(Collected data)
++++++++++++++++++++
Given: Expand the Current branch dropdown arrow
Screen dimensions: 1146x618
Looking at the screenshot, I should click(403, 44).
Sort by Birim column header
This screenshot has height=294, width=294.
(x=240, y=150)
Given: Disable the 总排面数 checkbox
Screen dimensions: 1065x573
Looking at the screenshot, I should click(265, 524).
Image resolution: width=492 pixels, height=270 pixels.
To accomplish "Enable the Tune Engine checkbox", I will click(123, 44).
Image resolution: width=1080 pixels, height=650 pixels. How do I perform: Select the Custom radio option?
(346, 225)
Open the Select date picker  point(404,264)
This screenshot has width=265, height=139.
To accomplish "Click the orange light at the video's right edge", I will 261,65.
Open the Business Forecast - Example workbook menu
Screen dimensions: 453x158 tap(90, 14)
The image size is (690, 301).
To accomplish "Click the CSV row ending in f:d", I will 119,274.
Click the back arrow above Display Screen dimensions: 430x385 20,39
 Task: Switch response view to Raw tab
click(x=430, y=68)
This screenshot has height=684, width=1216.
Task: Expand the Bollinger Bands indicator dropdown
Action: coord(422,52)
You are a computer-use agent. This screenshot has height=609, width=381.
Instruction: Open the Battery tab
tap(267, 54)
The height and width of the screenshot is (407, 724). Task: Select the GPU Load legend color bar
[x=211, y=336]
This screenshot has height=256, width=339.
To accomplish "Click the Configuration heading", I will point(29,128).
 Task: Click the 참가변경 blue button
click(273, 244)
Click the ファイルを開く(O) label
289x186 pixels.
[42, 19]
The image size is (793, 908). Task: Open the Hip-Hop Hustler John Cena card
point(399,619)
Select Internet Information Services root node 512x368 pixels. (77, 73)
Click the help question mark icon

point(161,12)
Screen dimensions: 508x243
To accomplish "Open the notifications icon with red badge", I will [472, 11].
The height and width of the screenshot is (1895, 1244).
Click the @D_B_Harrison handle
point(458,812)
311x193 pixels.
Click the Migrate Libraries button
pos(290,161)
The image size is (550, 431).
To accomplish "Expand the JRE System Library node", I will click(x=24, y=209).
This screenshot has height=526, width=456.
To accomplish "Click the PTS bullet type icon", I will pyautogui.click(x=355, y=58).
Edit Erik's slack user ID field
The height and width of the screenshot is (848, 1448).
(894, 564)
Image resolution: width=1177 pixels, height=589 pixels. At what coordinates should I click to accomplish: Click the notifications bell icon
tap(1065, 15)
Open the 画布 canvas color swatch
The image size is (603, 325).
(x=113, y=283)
++++++++++++++++++++
- Instructions to follow -
Write the entries out again in full, exactly as they appear above.

- Output -
Given: Expand the Current branch dropdown arrow
Screen dimensions: 1146x618
Looking at the screenshot, I should click(403, 44).
Sort by Birim column header
This screenshot has height=294, width=294.
(x=240, y=150)
Given: Disable the 总排面数 checkbox
Screen dimensions: 1065x573
Looking at the screenshot, I should click(265, 524).
Image resolution: width=492 pixels, height=270 pixels.
To accomplish "Enable the Tune Engine checkbox", I will click(123, 44).
Image resolution: width=1080 pixels, height=650 pixels. How do I perform: Select the Custom radio option?
(346, 225)
Open the Select date picker  point(404,264)
This screenshot has width=265, height=139.
To accomplish "Click the orange light at the video's right edge", I will 261,65.
Open the Business Forecast - Example workbook menu
Screen dimensions: 453x158 tap(90, 14)
The image size is (690, 301).
To accomplish "Click the CSV row ending in f:d", I will 119,274.
Click the back arrow above Display Screen dimensions: 430x385 20,39
 Task: Switch response view to Raw tab
click(x=430, y=68)
This screenshot has height=684, width=1216.
Task: Expand the Bollinger Bands indicator dropdown
Action: coord(422,52)
You are a computer-use agent. This screenshot has height=609, width=381.
Instruction: Open the Battery tab
tap(267, 54)
The height and width of the screenshot is (407, 724). Task: Select the GPU Load legend color bar
[x=211, y=336]
This screenshot has height=256, width=339.
To accomplish "Click the Configuration heading", I will point(29,128).
 Task: Click the 참가변경 blue button
click(273, 244)
Click the ファイルを開く(O) label
289x186 pixels.
[42, 19]
The image size is (793, 908). Task: Open the Hip-Hop Hustler John Cena card
point(399,619)
Select Internet Information Services root node 512x368 pixels. (77, 73)
Click the help question mark icon

point(161,12)
Screen dimensions: 508x243
To accomplish "Open the notifications icon with red badge", I will [472, 11].
The height and width of the screenshot is (1895, 1244).
Click the @D_B_Harrison handle
point(458,812)
311x193 pixels.
Click the Migrate Libraries button
pos(290,161)
The image size is (550, 431).
To accomplish "Expand the JRE System Library node", I will click(x=24, y=209).
This screenshot has height=526, width=456.
To accomplish "Click the PTS bullet type icon", I will pyautogui.click(x=355, y=58).
Edit Erik's slack user ID field
The height and width of the screenshot is (848, 1448).
(894, 564)
Image resolution: width=1177 pixels, height=589 pixels. At what coordinates should I click to accomplish: Click the notifications bell icon
tap(1065, 15)
Open the 画布 canvas color swatch
The image size is (603, 325).
(x=113, y=283)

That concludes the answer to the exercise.